Corporate governance experts say that UK boards have to stop thinking of cybersecurity as an IT issue; it is a matter of corporate governance and industry reputation. Leadership must therefore start at the top, with cyber expertise in the boardroom, so the right actions are embedded in strategy and best practice percolates down to each and every employee.
“For a board, the subject should be as routine as audit,” the Irish Institute of Directors (IIOD) report said.
UK Boards Lack Skill Set
It is just as disturbing to find that only a handful of FTSE 100 companies have board members with specialist technology or cybersecurity experience, according to a study by Deloitte in February 2017.
Just one in 20 boards (5 percent) appear to have any cybersecurity experience among their members, according to Deloitte, which analyzed the annual returns of the FTSE 100 companies and the biographies of their board members.

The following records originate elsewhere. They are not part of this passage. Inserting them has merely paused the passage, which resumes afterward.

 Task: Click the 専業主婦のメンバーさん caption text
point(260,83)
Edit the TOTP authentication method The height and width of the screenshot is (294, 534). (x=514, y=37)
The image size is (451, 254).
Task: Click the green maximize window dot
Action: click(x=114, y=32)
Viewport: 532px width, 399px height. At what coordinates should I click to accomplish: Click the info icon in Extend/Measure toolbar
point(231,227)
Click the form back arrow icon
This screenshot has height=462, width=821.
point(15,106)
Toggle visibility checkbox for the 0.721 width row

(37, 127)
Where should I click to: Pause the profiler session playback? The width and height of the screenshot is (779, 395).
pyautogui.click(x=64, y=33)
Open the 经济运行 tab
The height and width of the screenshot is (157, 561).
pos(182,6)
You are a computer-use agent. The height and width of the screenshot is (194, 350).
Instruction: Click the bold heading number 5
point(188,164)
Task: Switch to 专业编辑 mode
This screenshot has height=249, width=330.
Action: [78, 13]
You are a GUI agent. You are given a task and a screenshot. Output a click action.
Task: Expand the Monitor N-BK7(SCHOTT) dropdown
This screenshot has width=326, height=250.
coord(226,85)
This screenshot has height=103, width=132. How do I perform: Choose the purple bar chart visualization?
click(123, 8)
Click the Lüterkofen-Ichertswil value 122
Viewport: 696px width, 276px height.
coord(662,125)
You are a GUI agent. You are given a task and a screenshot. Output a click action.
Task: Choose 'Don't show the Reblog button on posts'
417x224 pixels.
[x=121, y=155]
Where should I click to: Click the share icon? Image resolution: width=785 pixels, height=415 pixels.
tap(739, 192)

Only 10 percent of board members receive any training in information technology risk management or cybersecurity, and only slightly more provide advisors to the boards on this subject. Nonetheless, these board members must oversee the internal control system responsible for managing cyber risk. Only 11 percent of these companies have created a new position or organizational entity responsible for cyber risk.
The survey showed that boards of directors made reference to issues like data security or threats, but then did not take any action to deal with them. For instance, more than half of companies mentioned cyber-contingency, crisis management or disaster recovery plans in their annual report, but only 58 percent disclosed that these plans had been simulated in test scenarios over the year.

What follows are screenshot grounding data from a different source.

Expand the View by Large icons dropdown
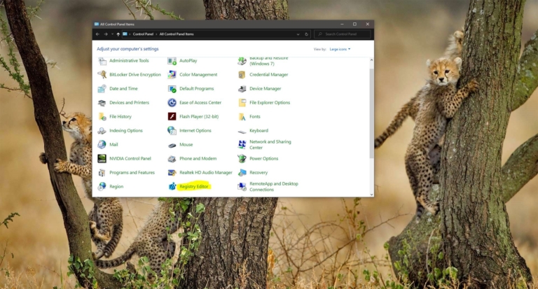The width and height of the screenshot is (538, 289). click(x=340, y=49)
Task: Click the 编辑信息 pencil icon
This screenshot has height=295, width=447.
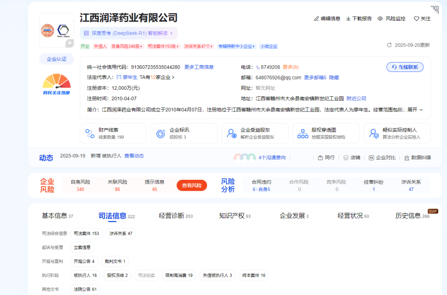Action: (317, 19)
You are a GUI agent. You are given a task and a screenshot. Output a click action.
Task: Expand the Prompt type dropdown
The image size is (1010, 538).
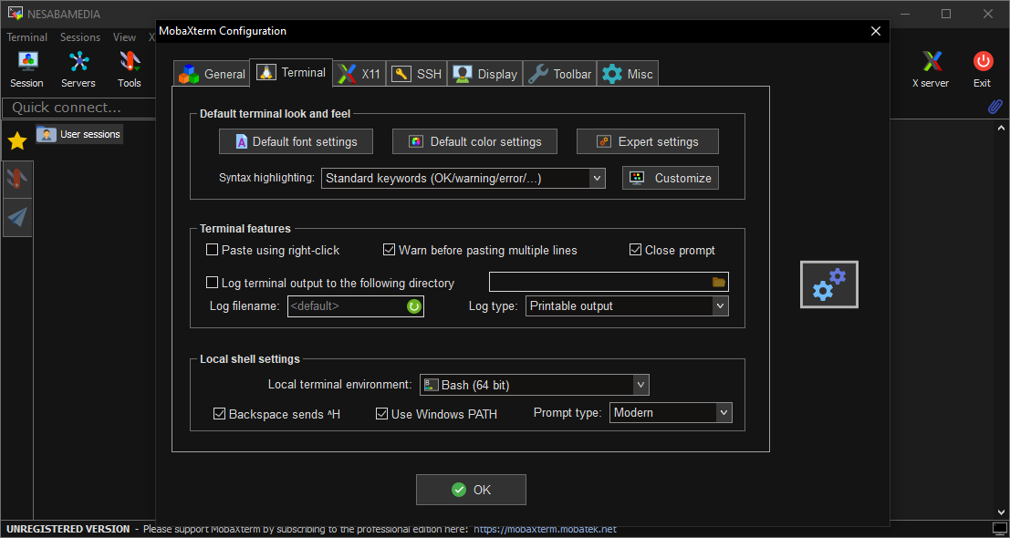(724, 413)
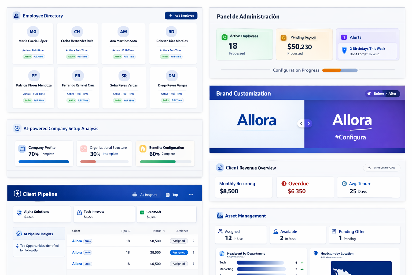The image size is (412, 275).
Task: Click the Asset Management icon
Action: (220, 215)
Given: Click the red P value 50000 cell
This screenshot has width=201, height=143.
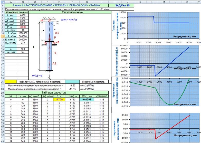Looking at the screenshot, I should tap(23, 27).
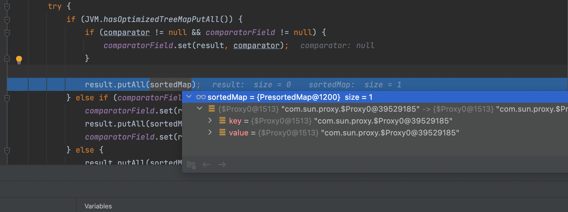The height and width of the screenshot is (212, 568).
Task: Click the yellow lightbulb intention icon
Action: (x=19, y=60)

Board members are encouraged to make more and better disclosure of cyber risks in the annual report, as the threat of loss of value is of significant concern to shareholders. Detailed disclosure is worthwhile to highlight the risks to shareholders and let them know that board members are aware of these risks and are making efforts to manage them. The better disclosures are company-specific, year-specific and provide sufficient detail to give meaningful information to investors and other stakeholders, according to Deloitte.

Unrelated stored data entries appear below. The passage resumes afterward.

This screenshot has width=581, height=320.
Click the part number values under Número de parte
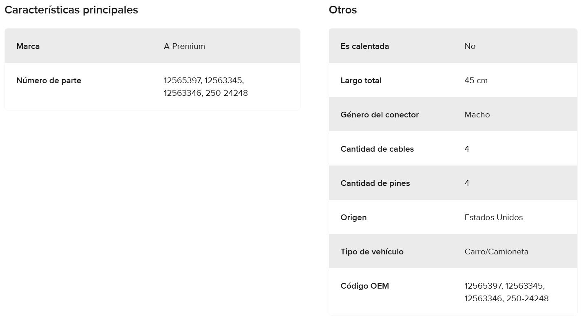pos(205,86)
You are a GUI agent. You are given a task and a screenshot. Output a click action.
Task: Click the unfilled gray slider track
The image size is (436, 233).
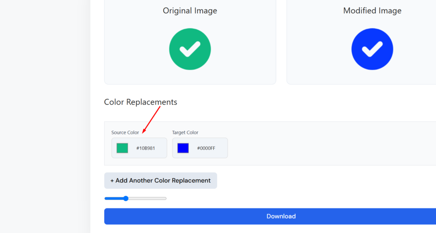pyautogui.click(x=147, y=198)
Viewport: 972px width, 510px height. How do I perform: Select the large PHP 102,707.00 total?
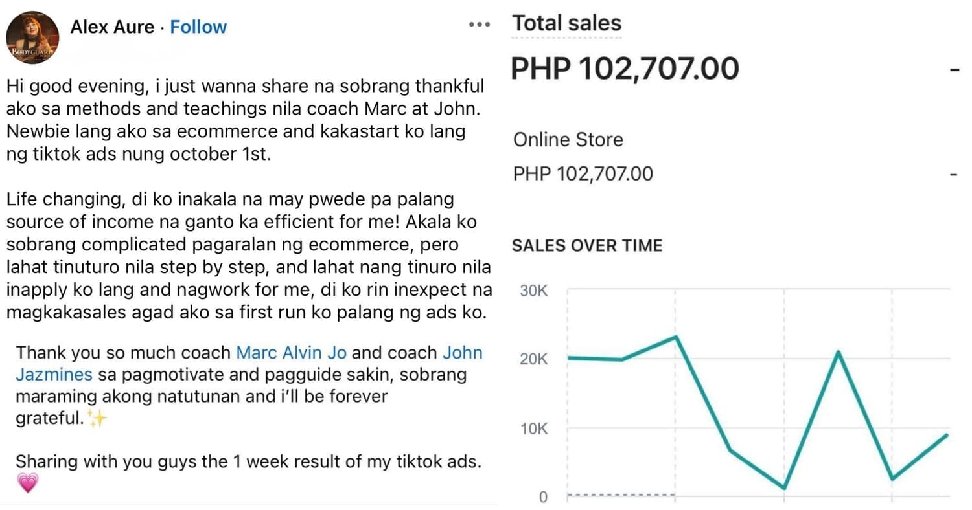point(625,69)
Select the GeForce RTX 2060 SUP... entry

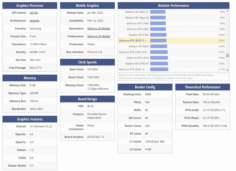(172, 52)
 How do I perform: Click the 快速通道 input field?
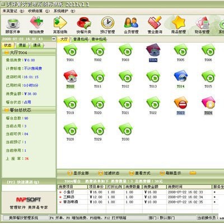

UK independent directors were the least aware and had the smallest amount of training compared with other groups of executives for cybersecurity. Their knowledge of the implications of a cybersecurity breach (such as reputational damage) also trailed that of other groups of executives.
Another area of weakness in UK boardroom preparation for cyber risk is that of mergers and acquisitions. Bringing together two major British companies heightens risk and multiplies vulnerabilities, according to Justin Coker, Vice President – EMEA at consultant Skybox Security.
“When UK banks Lloyds TSB and HBOS merged in 2008, the largest recent merger in UK corporate history, teams needed to understand three networks at once. Initially, the teams on both sides of the merger had to understand their own individual networks as separate entities to plan how they could fit together. These networks spanned 2,000 branches, 75,000 full time staff and millions of customers. Then, the challenge was to understand the third network; the one that would emerge from the combined networks which in the end comprised approximately 200,000 endpoints and would have its own vulnerabilities which may not have been present in the two separate networks.”
With M&A activity on the rise in the UK, there is surprisingly little planning at the directors’ level to manage this kind of risk after prospective alliances are announced.
The need to comply with the two European Union laws coming into effect shortly will, however, put pressure on boards to improve risk management for cybersecurity.